Cotopaxi Eastside: Bikepacking the Trans-Ecuador Mountain Bike Route Part 1
Cotopaxi Eastside: Bikepacking the Trans-Ecuador Mountain Bike Route Part 1
August 28, 2016
I’ve been looking forward to meet the Ellises, bikepackers from Alaska, since they landed in Colombia. But they ride past the country while we, as expected, went west to east and back again. Eventually, we did go south but not until after renewing our visa and realizing we’re still halfway to the Ecuadorian border. A hurried ride to Ecuador will make it possible but then that’s not how we travel in general. The possibility became slim to meet these folks who’ve been our virtual friends, chatting over the internet sharing bits and pieces of our respective rides.

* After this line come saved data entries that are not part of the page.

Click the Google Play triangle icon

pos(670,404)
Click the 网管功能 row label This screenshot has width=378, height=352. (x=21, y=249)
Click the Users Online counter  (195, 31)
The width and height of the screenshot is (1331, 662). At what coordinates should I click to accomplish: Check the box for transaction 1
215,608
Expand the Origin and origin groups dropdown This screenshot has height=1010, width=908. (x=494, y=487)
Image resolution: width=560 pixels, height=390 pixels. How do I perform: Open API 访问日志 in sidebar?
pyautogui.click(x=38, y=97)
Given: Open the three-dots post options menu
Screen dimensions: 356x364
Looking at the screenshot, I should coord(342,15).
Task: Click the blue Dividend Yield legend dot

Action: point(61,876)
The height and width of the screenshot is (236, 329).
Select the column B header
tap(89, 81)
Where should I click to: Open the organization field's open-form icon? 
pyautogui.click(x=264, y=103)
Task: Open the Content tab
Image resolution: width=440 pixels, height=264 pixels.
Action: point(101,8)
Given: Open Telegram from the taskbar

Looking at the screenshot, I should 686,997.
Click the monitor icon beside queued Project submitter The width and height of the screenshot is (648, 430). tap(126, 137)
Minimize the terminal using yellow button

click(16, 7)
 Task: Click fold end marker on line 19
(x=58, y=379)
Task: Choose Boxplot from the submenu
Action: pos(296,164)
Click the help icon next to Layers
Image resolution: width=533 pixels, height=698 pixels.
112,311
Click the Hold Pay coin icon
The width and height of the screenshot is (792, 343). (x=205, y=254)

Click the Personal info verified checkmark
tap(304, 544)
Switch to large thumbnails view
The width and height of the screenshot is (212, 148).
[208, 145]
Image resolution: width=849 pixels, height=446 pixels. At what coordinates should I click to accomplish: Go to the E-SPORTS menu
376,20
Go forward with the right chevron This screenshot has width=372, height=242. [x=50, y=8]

Fast forward three months after, we are all carefully examining the same map planning our route around Volcan Cotopaxi. The goal is to get our feet wet so to speak with the TEMBR route created by the Dammer brothers(more on them on my next post). We rarely meet bikepackers so when their plan to go around Cotopaxi coincide with our plan to ride/push on the eastern side, we jump at the opportunity to share the trail with these folks albeit just for several days.
Morning brings a cloudy but benign weather on our first day together
Benign weather means awesome riding
Until the road disappear and petered out to nothing
Some route finding ensued. Four heads are better than two definitely in this case.
We found the trail
And a stream
And it eventually became wider again trying to recover some lost time
With cows slowing us further down. Not that we’re fast to begin with anyway
Late afternoon found us looking for a campsite. Local intel beats any detailed map
We were sent to a nearby abandoned house
Onward we go the next day on a traffic-less road after a clear chilly night
And soon we had a view of Cotopaxi hidden from clouds
Earning our morning keep
No filter needed.
Flora along the trail
It was a bumpy ride in some stretch
But sublime nonetheless. But no view of the volcano still.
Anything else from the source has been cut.